O Ministério da Saúde brasileiro (2001) reconhece a “Síndrome de Burn-out” ou “Síndrome do Esgotamento Profissional” como um tipo de resposta prolongada a estressores emocionais e interpessoais crônicos no trabalho, que afeta principalmente profissionais da área de serviços ou cuidadores, quando em contato direto com os usuários, como os trabalhadores da educação, da saúde, policiais, assistentes sociais, agentes penitenciários, entre outros.

De acordo com Maslach, Schaufeli e Leiter (2001), Burnout é um fenômeno psicossocial que surge como uma resposta crônica aos estressores interpessoais ocorridos na situação de trabalho, sendo constituído de três dimensões relacionadas, mas independentes: Exaustão Emocional, Despersonalização e Baixa Realização Profissional (BENEVIDES-PEREIRA, 2002; MASLACH; JACKSON, 1981; MASLACH, 1993; MASLACH; SCHAUFELI; LEITER, 2001). A Exaustão Emocional é caracterizada pela falta ou carência de energia, entusiasmo e por sentimento de esgotamento de recursos. A Despersonalização faz com que o profissional passe a tratar clientes, colegas e a organização como objetos. Por fim, a Baixa Realização Profissional caracteriza-se por uma tendência do trabalhador em se auto-avaliar de forma negativa, sentindo-se infeliz e insatisfeito com seu desenvolvimento profissional.

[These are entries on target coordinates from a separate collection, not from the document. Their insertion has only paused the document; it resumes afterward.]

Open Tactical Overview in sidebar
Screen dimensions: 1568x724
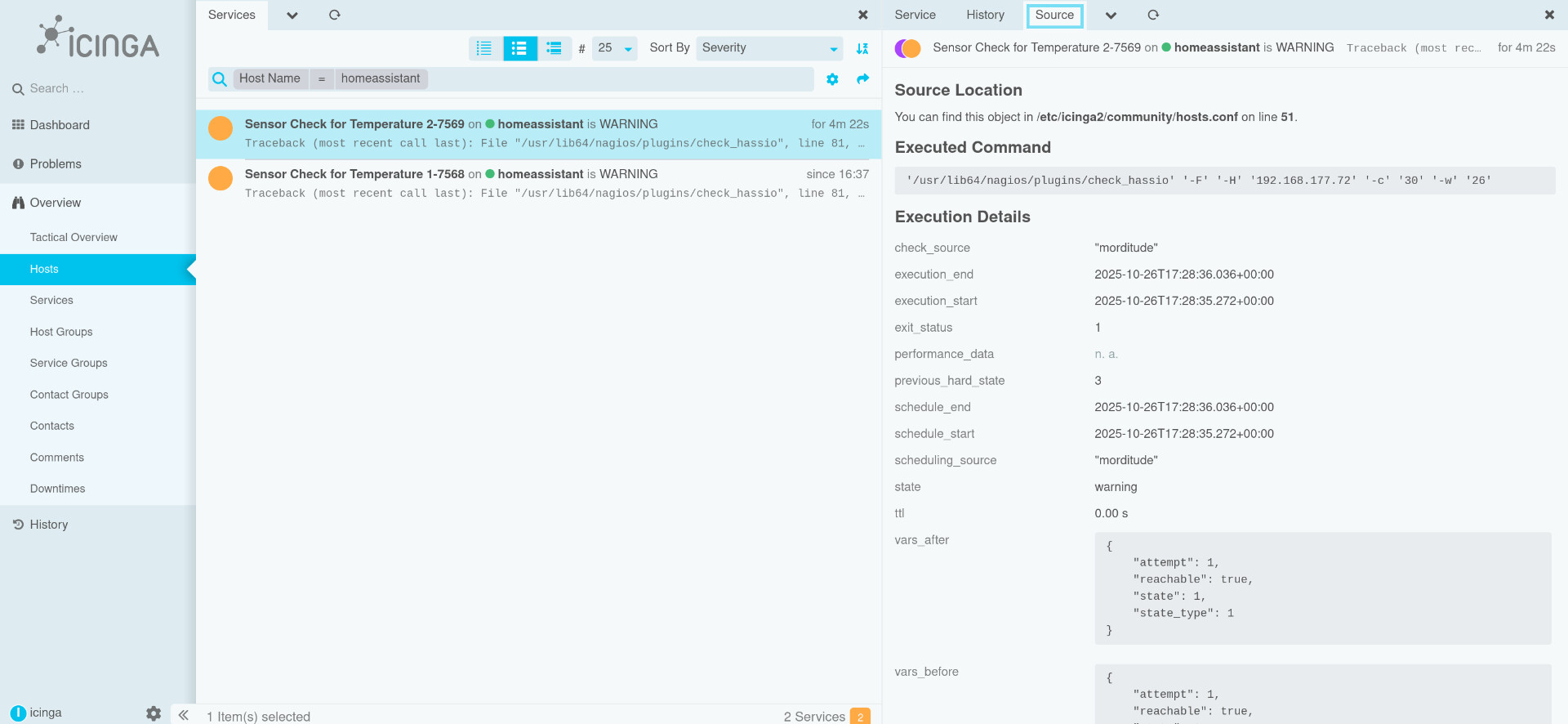click(74, 237)
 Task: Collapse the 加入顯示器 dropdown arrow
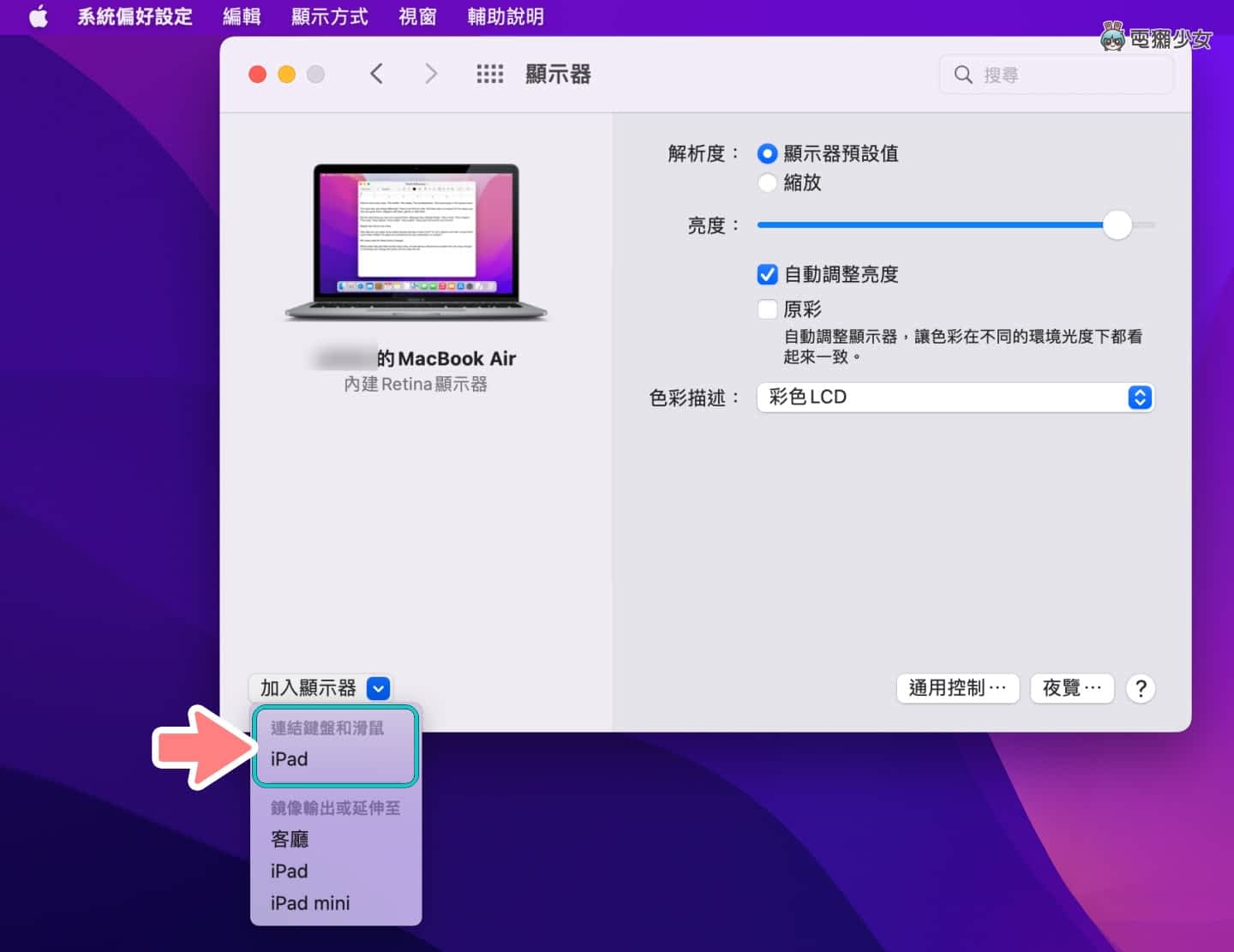point(378,688)
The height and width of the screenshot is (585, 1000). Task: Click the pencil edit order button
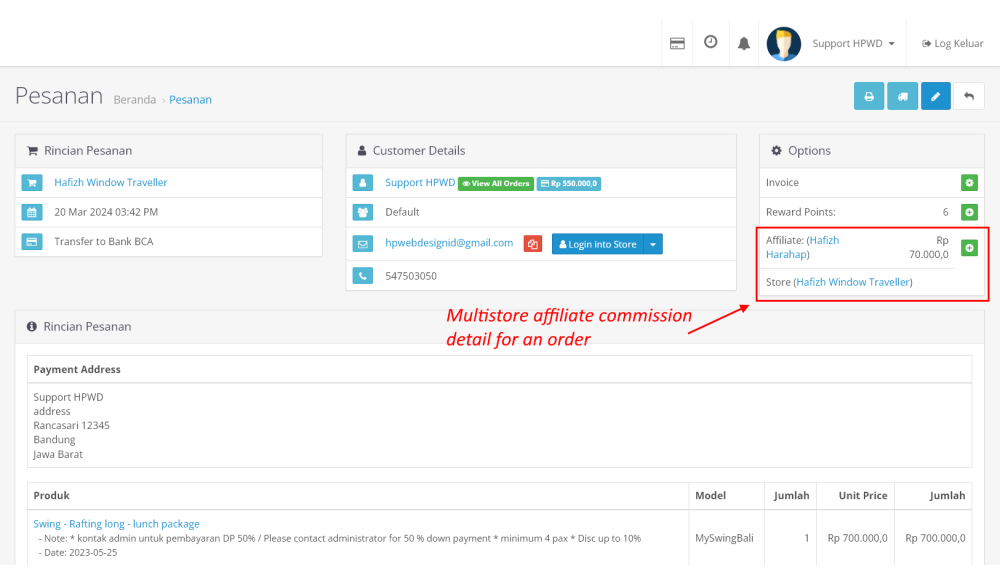(x=935, y=96)
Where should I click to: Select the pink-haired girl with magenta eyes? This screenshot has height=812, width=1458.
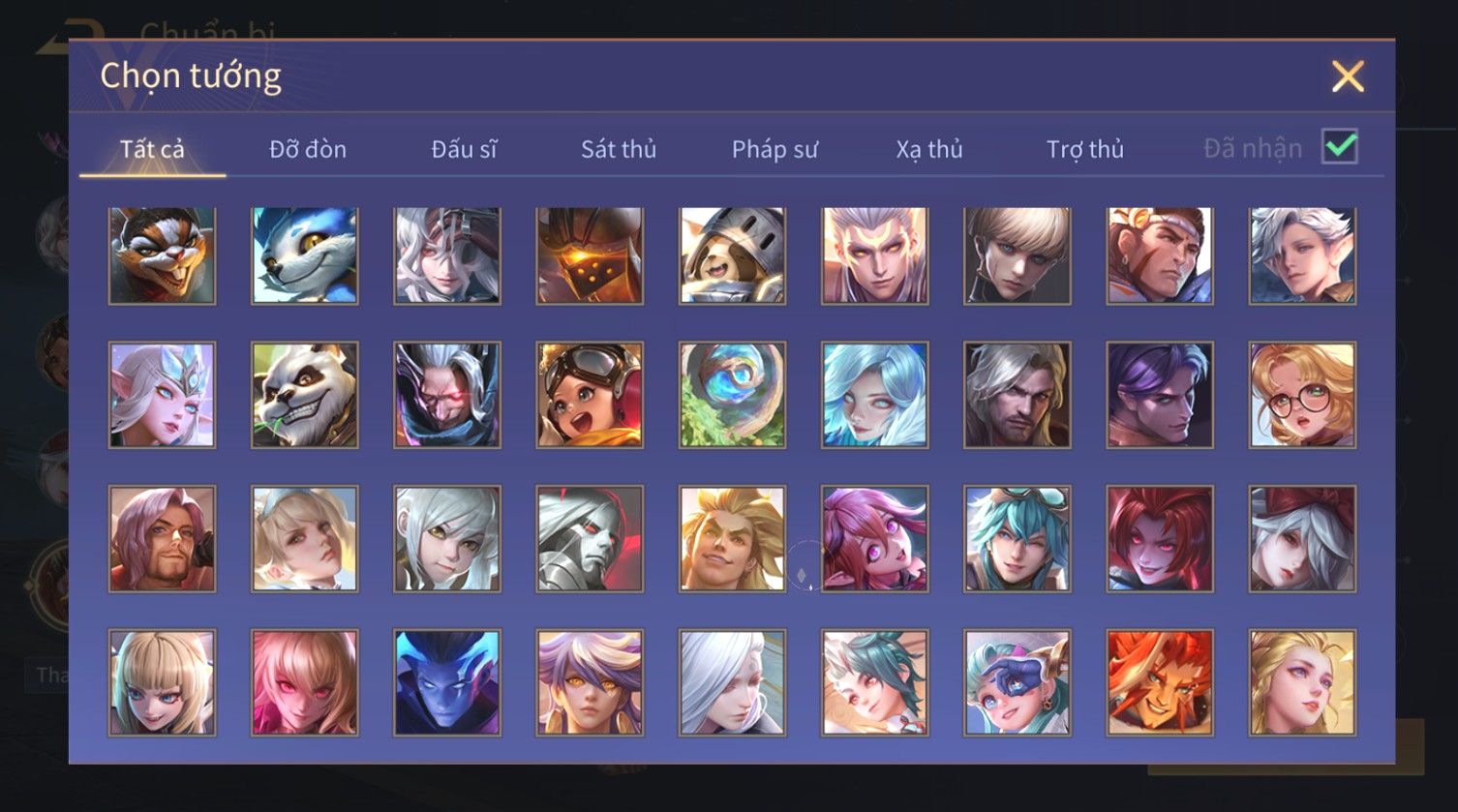(874, 539)
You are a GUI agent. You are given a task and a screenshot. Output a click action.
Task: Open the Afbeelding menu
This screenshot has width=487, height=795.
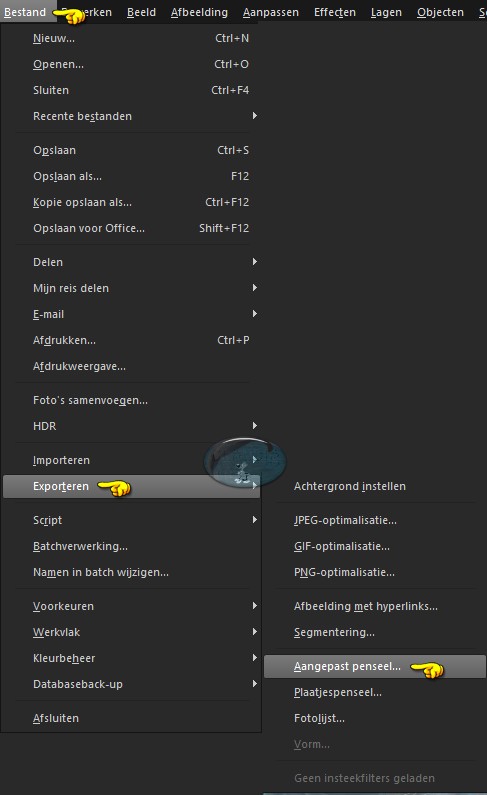[199, 12]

O processo de desenvolvimento de Burnout é individual e sua evolução pode levar anos e até mesmo décadas (RUDOW, 1999). Seu surgimento é paulatino, cumulativo, com incremento progressivo em severidade (FRANÇA, 1987), não sendo percebido em sua fase inicial pelo indivíduo, que, geralmente, se recusa a acreditar estar acontecendo algo errado com ele (DOLAN, 1987; FRANÇA, 1987; RUDOW, 1999). No que diz respeito às repercussões, estudo de Codo (1999) destaca as doenças cardiovasculares, distúrbios advindos do estresse, labirintite, faringite, neuroses, fadiga, insônia e tensão nervosa. Conforme o autor, o estresse ocupacional pode ser constatado, entre os docentes, pelos seus problemas de saúde e pela redução na freqüência ao trabalho. Além das conseqüências individuais, Abel (1999) refere que Burnout em professores afeta diretamente o trabalho com alunos e a qualidade de ensino.

Embora pesquisas sobre Burnout tenham uma longa tradição na América do Norte e na Europa, no Brasil ainda são escassos os estudos sobre essa temática. Segundo Benevides-Pereira (2002), a produção nacional ainda é incipiente comparada à internacional. No entanto, já é possível identificar vários estudos realizados nos últimos anos com a população de professores (CARVALHO, 1995; CARLOTTO, 2005; CARLOTTO; PALAZZO, 2006; CODO, 1999; GARCIA; BENEVIDES-PEREIRA, 2003; MALLAR; CAPITÃO, 2004; MOURA, 1997; ROAZZI; CARVALHO; GUIMARÃES, 2000; SILVA; CARLOTTO, 2003). Estudo sobre a produção científica nacional da Síndrome de Burnout realizado por Carlotto e Câmara (2007) identificou 28 artigos, sendo que, destes, onze foram realizados com professores.

Geralmente os estudos de Burnout têm se focado em variáveis organizacionais e contextuais. No entanto, pesquisadores sugerem que não necessariamente altos níveis de estresse levam o sujeito a desenvolver Burnout. Há pessoas que obtêm sucesso diante de determinados estressores e outras que se fragilizam e se tornam vulneráveis a desenvolver a síndrome. Neste sentido, torna-se importante explorar as características dos professores que os protegem desse agravo e as que os tornam mais vulnerável (PITHERS, 1995).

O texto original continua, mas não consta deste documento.